*** Entries provided ***

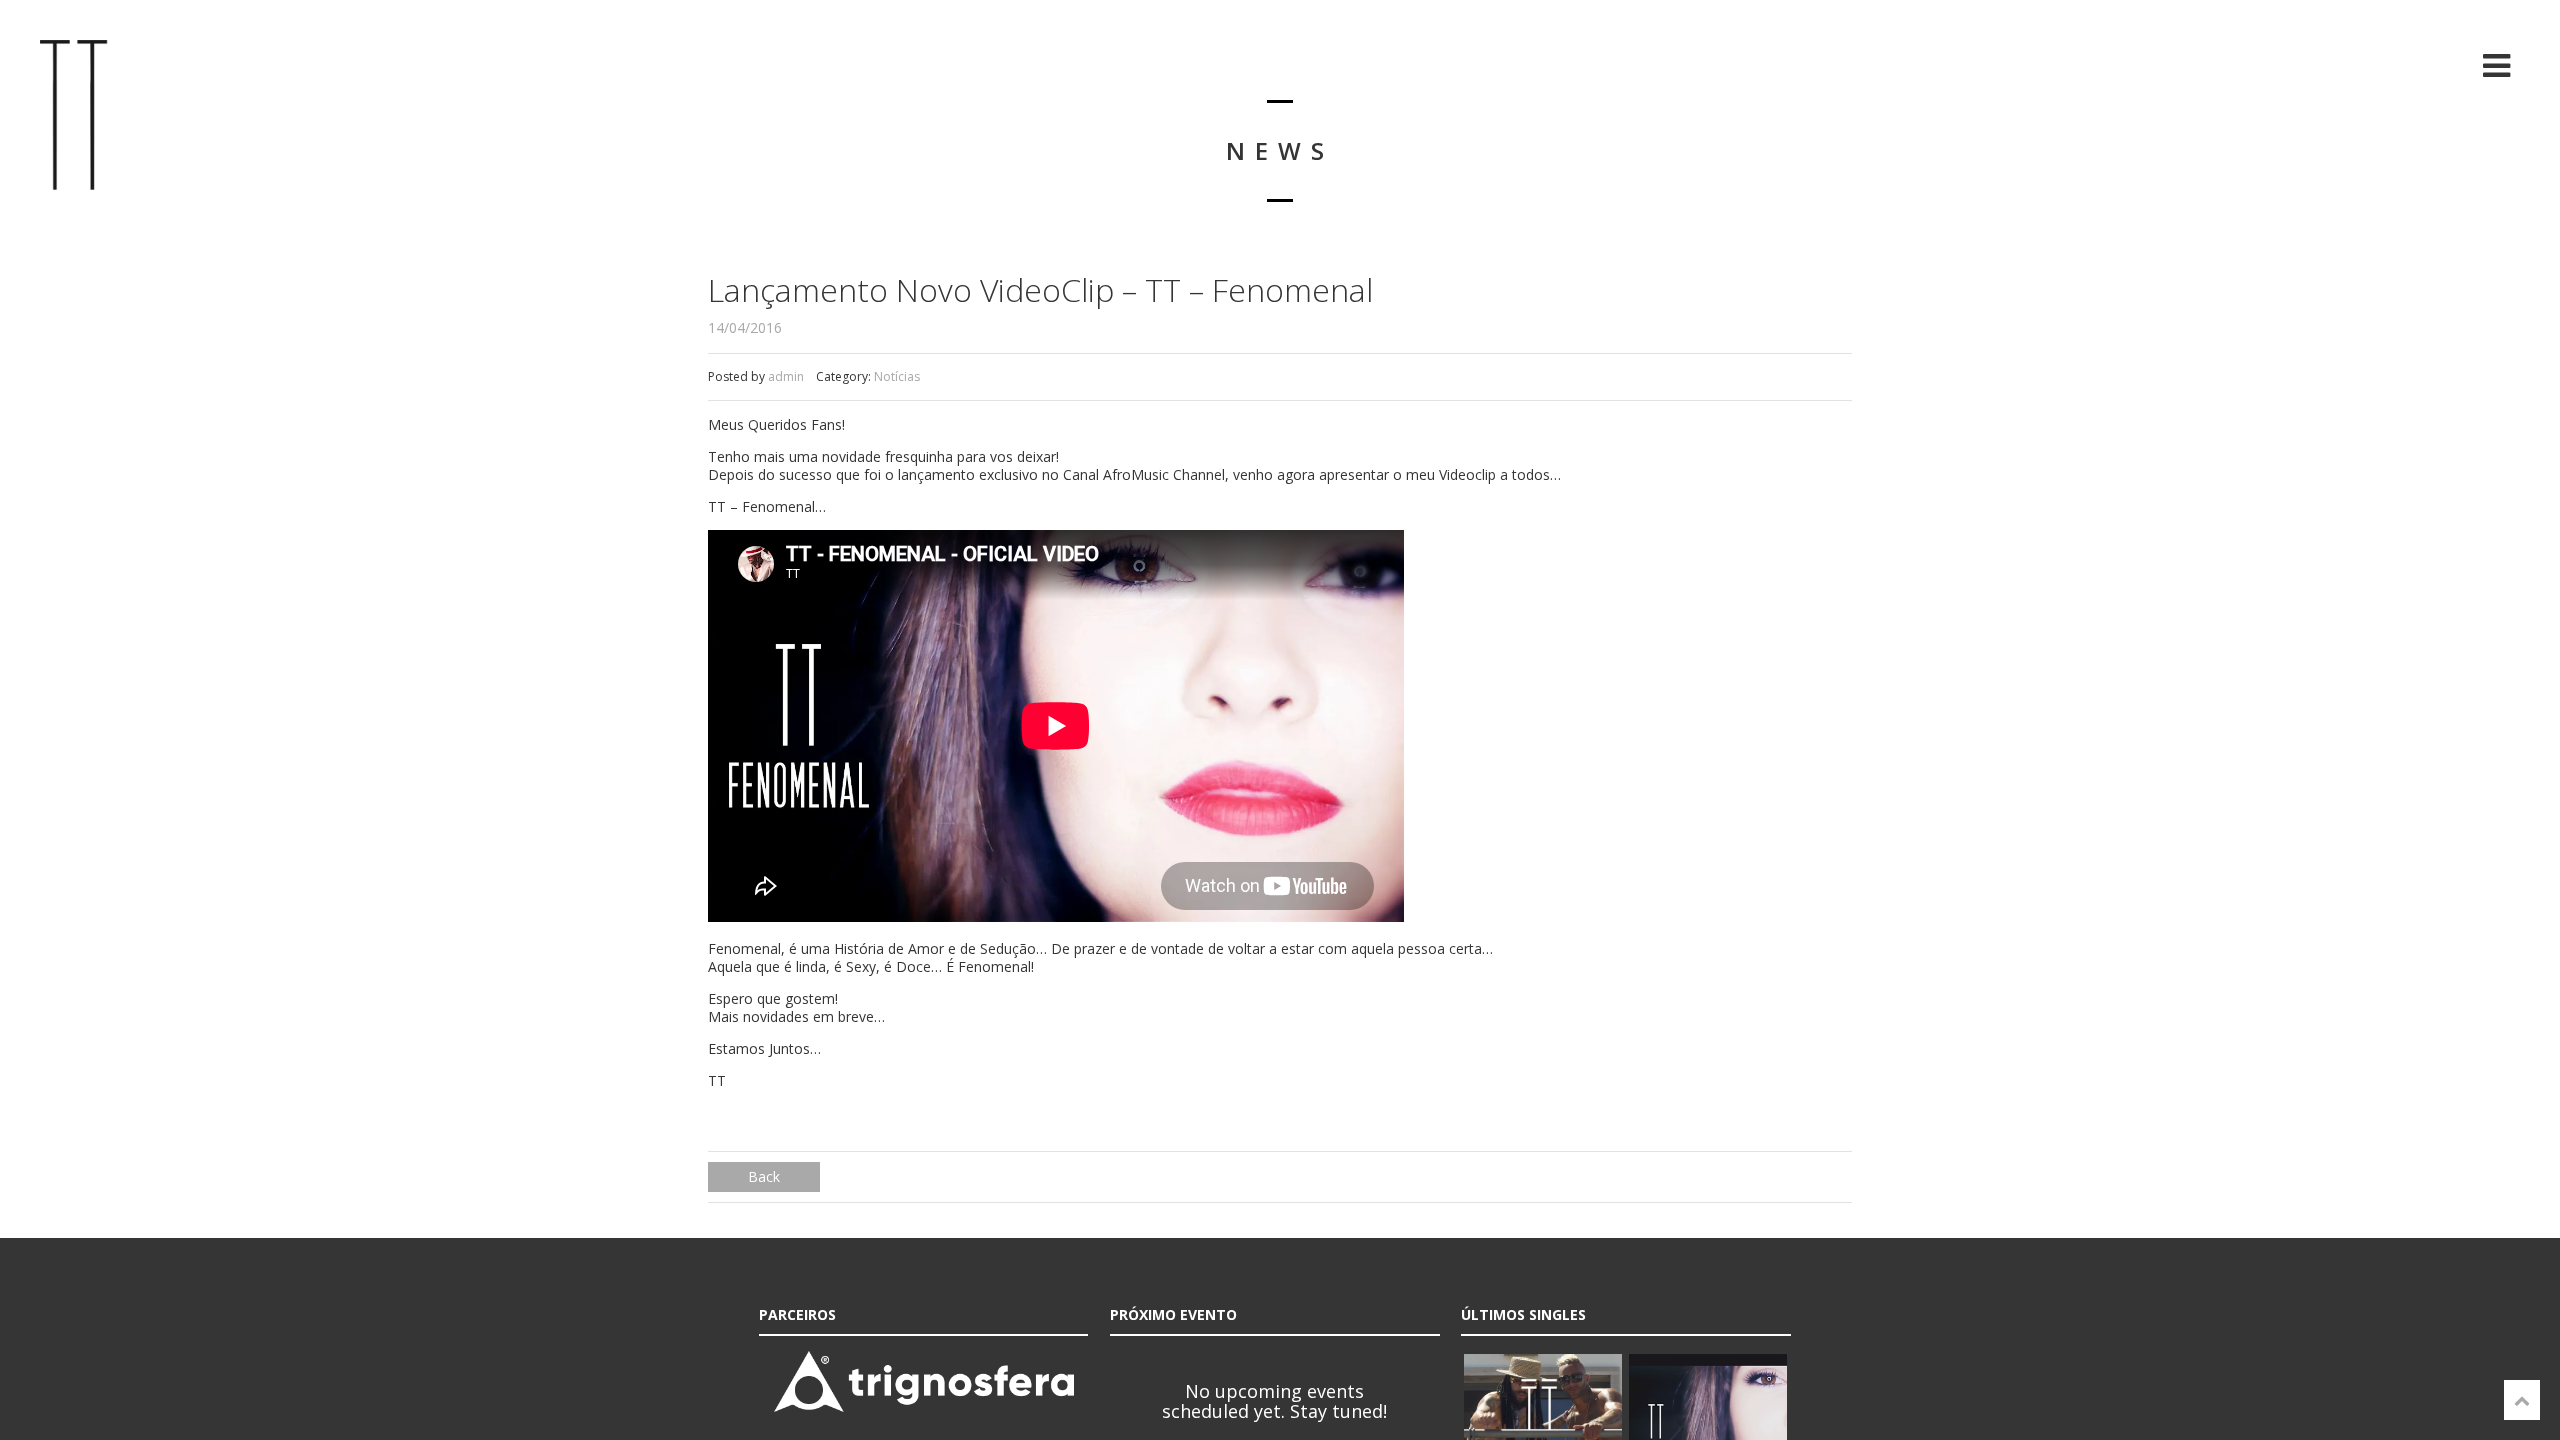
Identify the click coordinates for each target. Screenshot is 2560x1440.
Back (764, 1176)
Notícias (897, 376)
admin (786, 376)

*** End of Entries provided ***
*** Entries provided ***

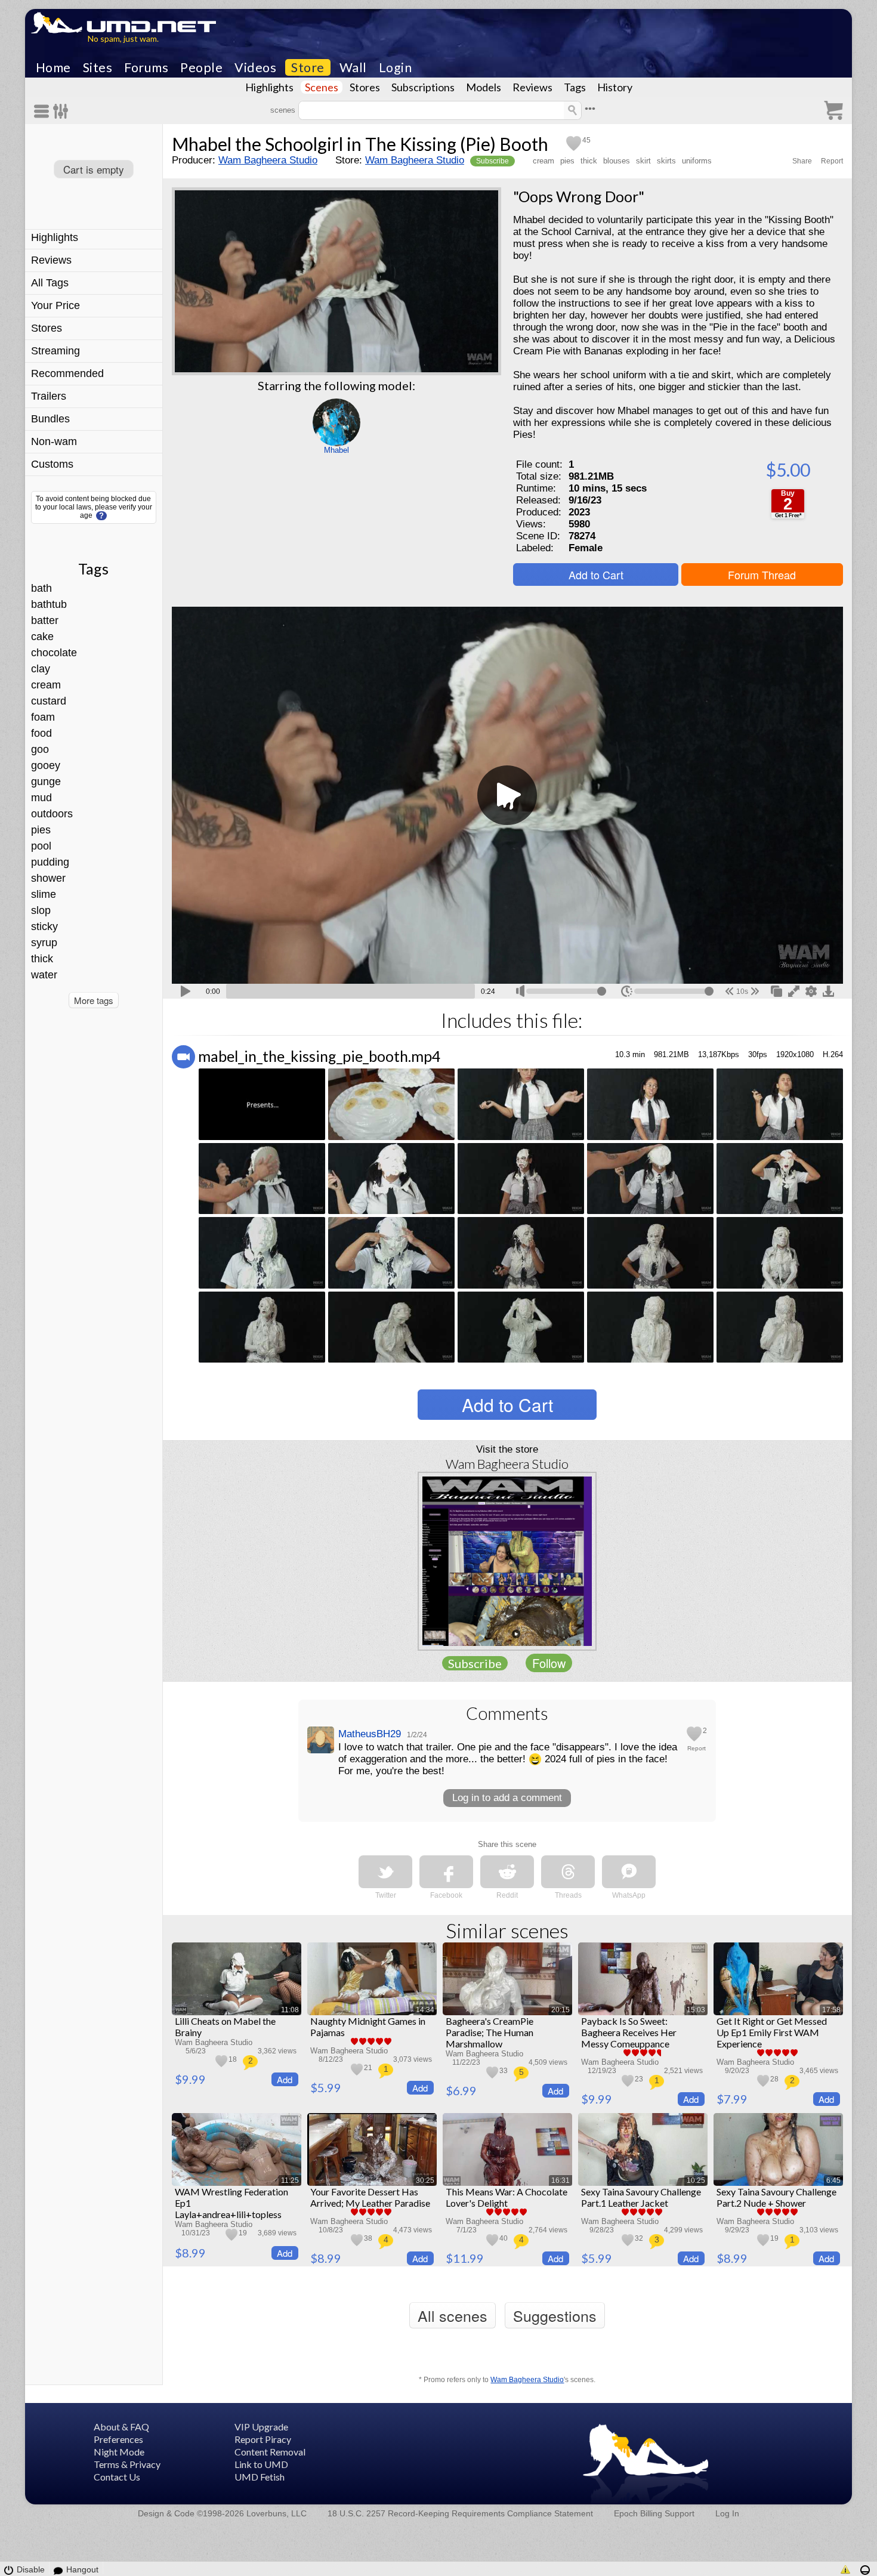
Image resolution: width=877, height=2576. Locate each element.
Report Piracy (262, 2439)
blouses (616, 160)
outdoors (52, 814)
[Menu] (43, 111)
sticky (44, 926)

*** End of Entries provided ***
*** Entries provided ***

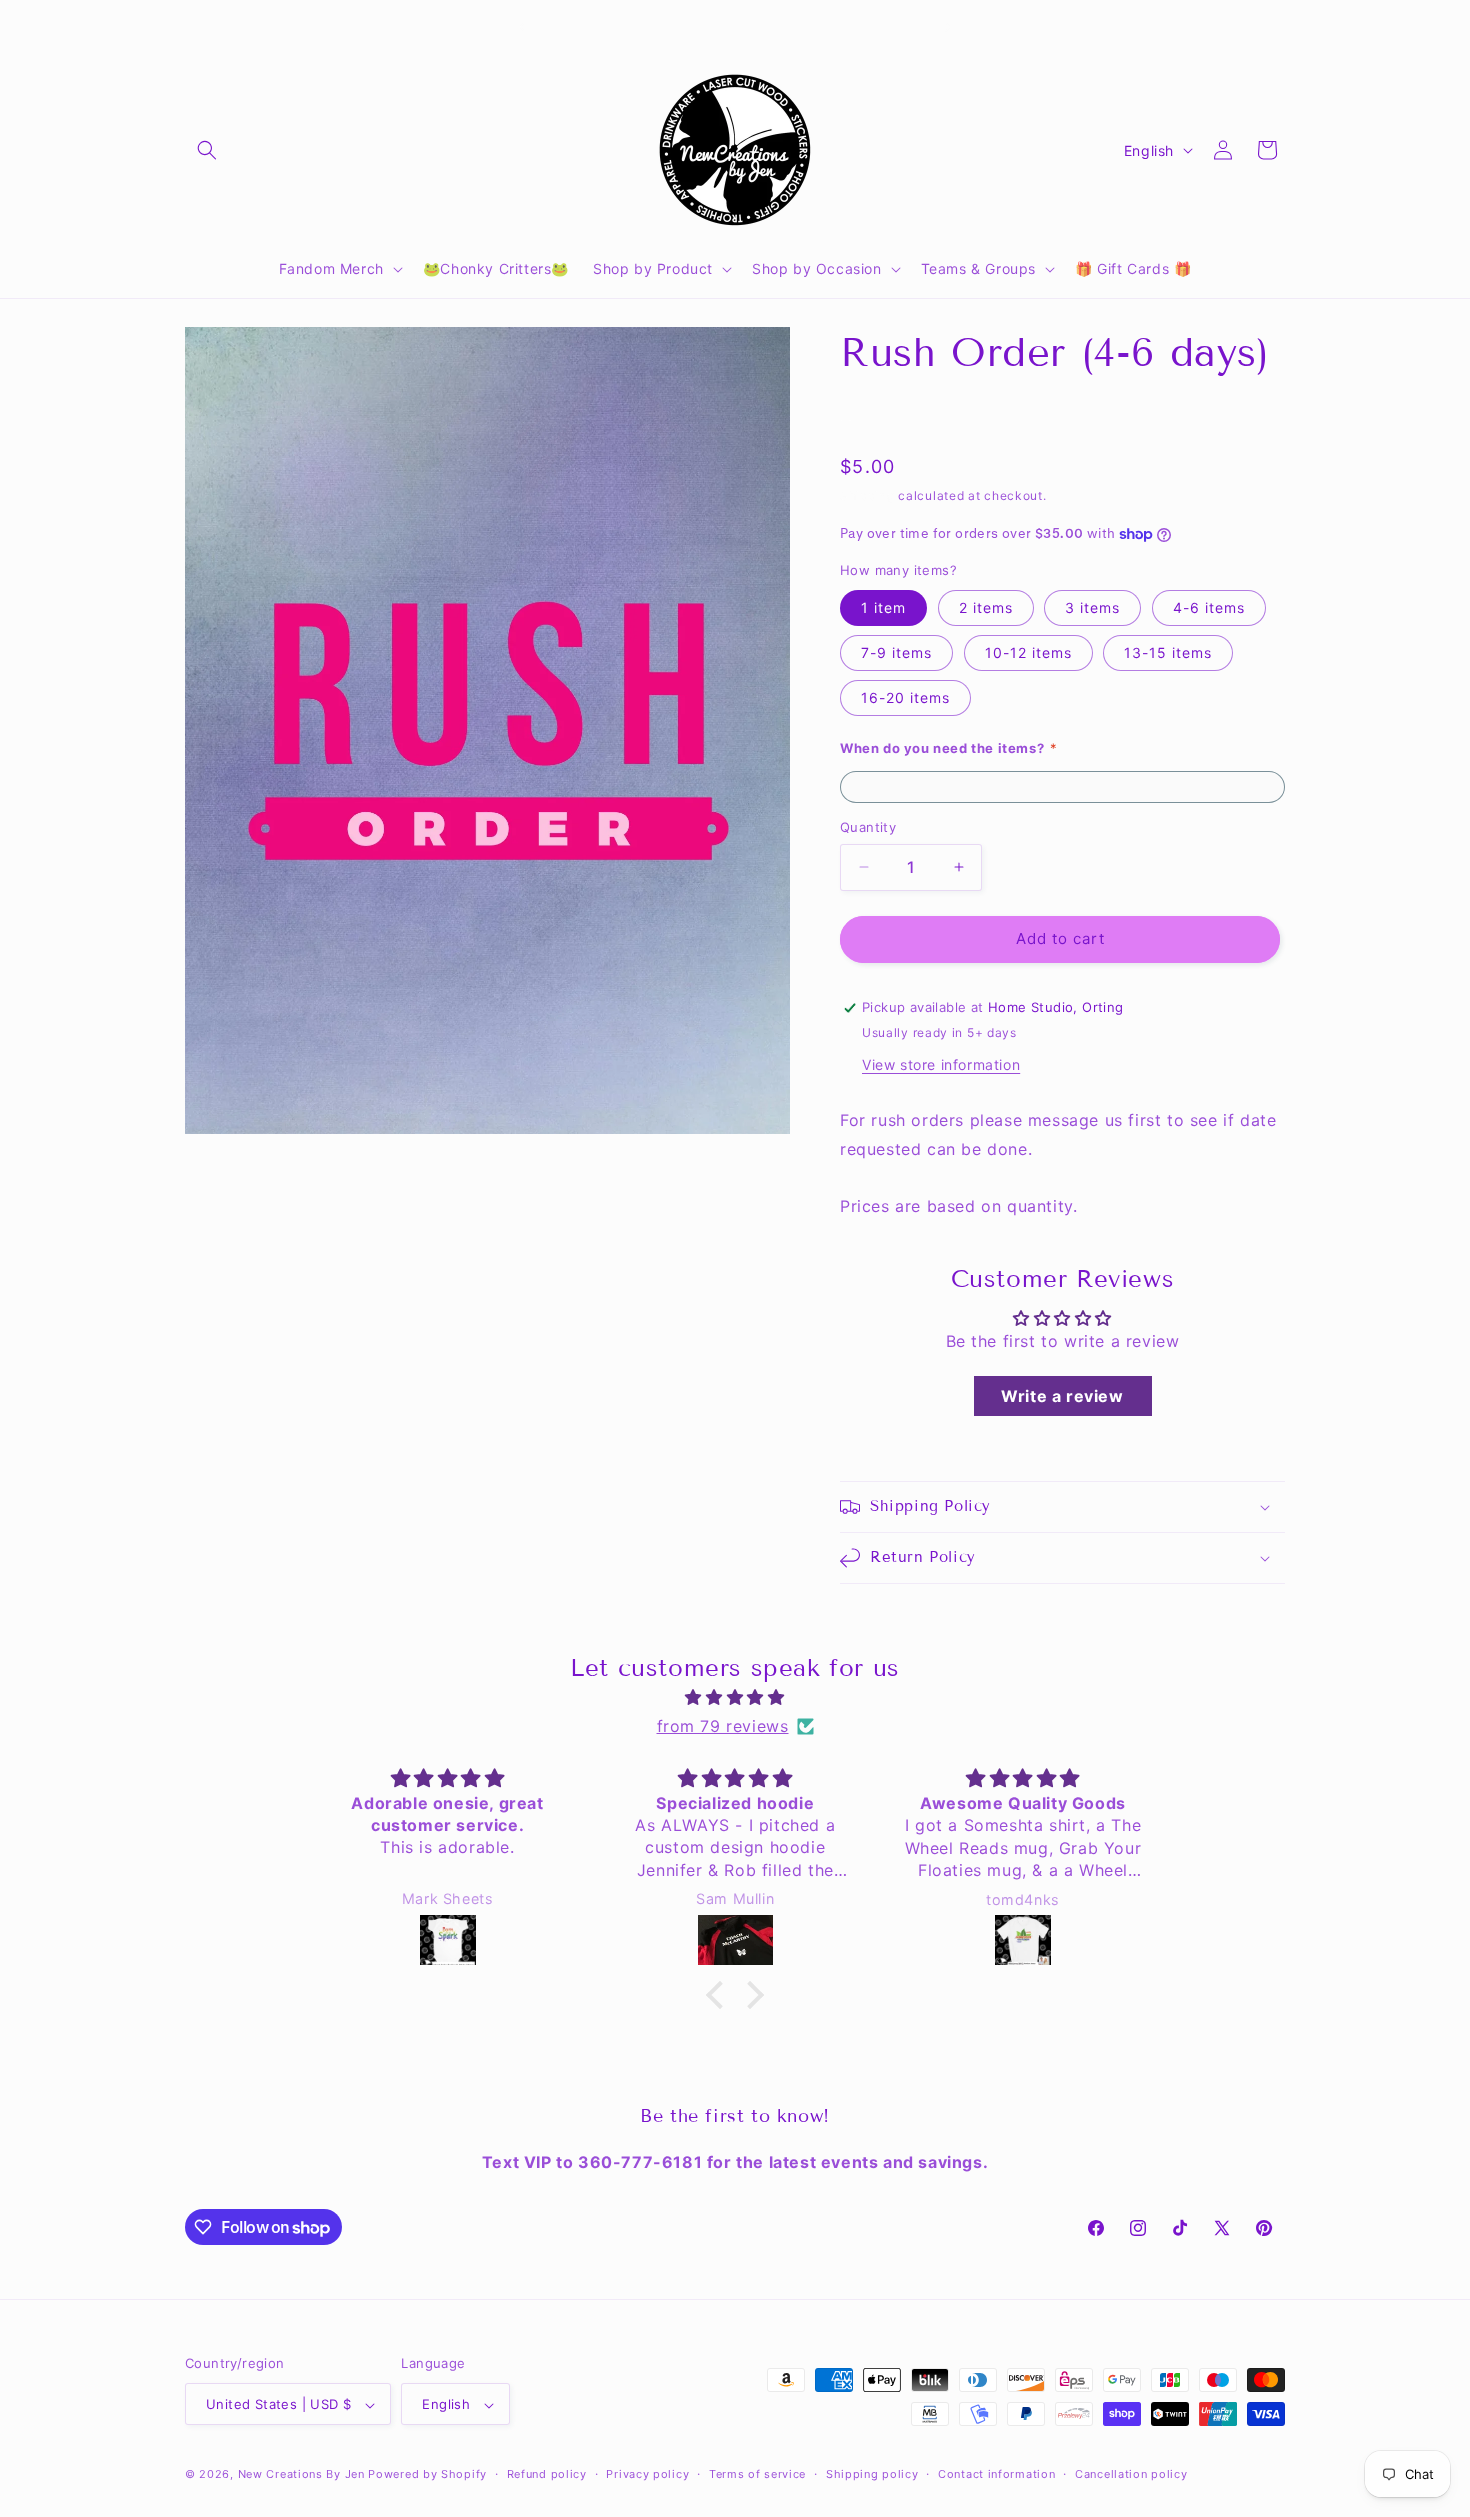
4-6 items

*** End of Entries provided ***

_Exercise objective:_ Could you please find every line of the listing above holding the string "each" and copy it?

_Response to this task:_
Identify the click coordinates for each target. Screenshot is 2560x1440.
Image resolution: width=877, height=2576. Locate each element.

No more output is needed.